START GIVEN RECORDS
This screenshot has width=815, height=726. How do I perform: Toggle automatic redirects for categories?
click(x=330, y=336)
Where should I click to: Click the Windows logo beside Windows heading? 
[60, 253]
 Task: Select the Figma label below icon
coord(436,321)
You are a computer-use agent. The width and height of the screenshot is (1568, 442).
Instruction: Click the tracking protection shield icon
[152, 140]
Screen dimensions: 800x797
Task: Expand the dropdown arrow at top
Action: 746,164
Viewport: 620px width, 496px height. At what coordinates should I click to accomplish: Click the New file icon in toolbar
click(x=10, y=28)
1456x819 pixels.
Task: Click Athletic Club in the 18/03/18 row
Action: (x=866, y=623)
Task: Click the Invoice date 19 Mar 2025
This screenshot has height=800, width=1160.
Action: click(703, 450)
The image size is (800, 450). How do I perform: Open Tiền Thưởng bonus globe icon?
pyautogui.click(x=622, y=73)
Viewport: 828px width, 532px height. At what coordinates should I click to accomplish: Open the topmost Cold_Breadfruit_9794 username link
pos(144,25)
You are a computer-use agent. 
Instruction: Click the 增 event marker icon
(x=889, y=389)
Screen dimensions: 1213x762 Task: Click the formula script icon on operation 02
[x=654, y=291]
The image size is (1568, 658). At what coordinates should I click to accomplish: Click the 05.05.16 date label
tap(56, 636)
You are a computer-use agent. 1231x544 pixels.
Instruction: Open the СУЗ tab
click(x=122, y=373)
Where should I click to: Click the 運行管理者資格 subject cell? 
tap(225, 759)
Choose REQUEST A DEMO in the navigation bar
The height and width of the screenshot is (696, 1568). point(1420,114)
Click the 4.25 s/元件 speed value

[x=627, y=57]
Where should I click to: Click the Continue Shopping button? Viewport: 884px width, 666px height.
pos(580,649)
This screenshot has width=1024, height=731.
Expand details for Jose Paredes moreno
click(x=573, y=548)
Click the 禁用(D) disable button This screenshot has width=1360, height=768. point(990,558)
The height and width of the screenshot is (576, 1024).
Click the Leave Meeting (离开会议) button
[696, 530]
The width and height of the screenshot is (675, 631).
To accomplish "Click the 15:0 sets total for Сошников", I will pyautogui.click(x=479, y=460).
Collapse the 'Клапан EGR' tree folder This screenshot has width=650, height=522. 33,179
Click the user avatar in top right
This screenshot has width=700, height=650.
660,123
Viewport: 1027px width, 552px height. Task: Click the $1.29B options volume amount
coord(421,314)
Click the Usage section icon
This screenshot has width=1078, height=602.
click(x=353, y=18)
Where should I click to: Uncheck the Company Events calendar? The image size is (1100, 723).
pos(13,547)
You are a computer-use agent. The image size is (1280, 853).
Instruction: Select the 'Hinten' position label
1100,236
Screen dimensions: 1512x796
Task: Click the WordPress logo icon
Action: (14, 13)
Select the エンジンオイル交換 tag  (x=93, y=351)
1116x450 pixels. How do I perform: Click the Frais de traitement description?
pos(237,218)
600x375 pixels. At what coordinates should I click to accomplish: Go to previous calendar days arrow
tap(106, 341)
END GIVEN RECORDS
* AIM OF THE EXERCISE
Exact copies of all the entries above are to be printed.

* RESPONSE TO THE TASK
This screenshot has width=815, height=726. How do I perform: Toggle automatic redirects for categories?
click(x=330, y=336)
Where should I click to: Click the Windows logo beside Windows heading? 
[60, 253]
 Task: Select the Figma label below icon
coord(436,321)
You are a computer-use agent. The width and height of the screenshot is (1568, 442).
Instruction: Click the tracking protection shield icon
[152, 140]
Screen dimensions: 800x797
Task: Expand the dropdown arrow at top
Action: 746,164
Viewport: 620px width, 496px height. At what coordinates should I click to accomplish: Click the New file icon in toolbar
click(x=10, y=28)
1456x819 pixels.
Task: Click Athletic Club in the 18/03/18 row
Action: (x=866, y=623)
Task: Click the Invoice date 19 Mar 2025
This screenshot has height=800, width=1160.
Action: click(703, 450)
The image size is (800, 450). How do I perform: Open Tiền Thưởng bonus globe icon?
pyautogui.click(x=622, y=73)
Viewport: 828px width, 532px height. At what coordinates should I click to accomplish: Open the topmost Cold_Breadfruit_9794 username link
pos(144,25)
You are a computer-use agent. 
Instruction: Click the 增 event marker icon
(x=889, y=389)
Screen dimensions: 1213x762 Task: Click the formula script icon on operation 02
[x=654, y=291]
The image size is (1568, 658). At what coordinates should I click to accomplish: Click the 05.05.16 date label
tap(56, 636)
You are a computer-use agent. 1231x544 pixels.
Instruction: Open the СУЗ tab
click(x=122, y=373)
Where should I click to: Click the 運行管理者資格 subject cell? 
tap(225, 759)
Choose REQUEST A DEMO in the navigation bar
The height and width of the screenshot is (696, 1568). point(1420,114)
Click the 4.25 s/元件 speed value

[x=627, y=57]
Where should I click to: Click the Continue Shopping button? Viewport: 884px width, 666px height.
pos(580,649)
This screenshot has width=1024, height=731.
Expand details for Jose Paredes moreno
click(x=573, y=548)
Click the 禁用(D) disable button This screenshot has width=1360, height=768. point(990,558)
The height and width of the screenshot is (576, 1024).
Click the Leave Meeting (离开会议) button
[696, 530]
The width and height of the screenshot is (675, 631).
To accomplish "Click the 15:0 sets total for Сошников", I will pyautogui.click(x=479, y=460).
Collapse the 'Клапан EGR' tree folder This screenshot has width=650, height=522. 33,179
Click the user avatar in top right
This screenshot has width=700, height=650.
660,123
Viewport: 1027px width, 552px height. Task: Click the $1.29B options volume amount
coord(421,314)
Click the Usage section icon
This screenshot has width=1078, height=602.
click(x=353, y=18)
Where should I click to: Uncheck the Company Events calendar? The image size is (1100, 723).
pos(13,547)
You are a computer-use agent. The image size is (1280, 853).
Instruction: Select the 'Hinten' position label
1100,236
Screen dimensions: 1512x796
Task: Click the WordPress logo icon
Action: (14, 13)
Select the エンジンオイル交換 tag  (x=93, y=351)
1116x450 pixels. How do I perform: Click the Frais de traitement description?
pos(237,218)
600x375 pixels. At what coordinates should I click to accomplish: Go to previous calendar days arrow
tap(106, 341)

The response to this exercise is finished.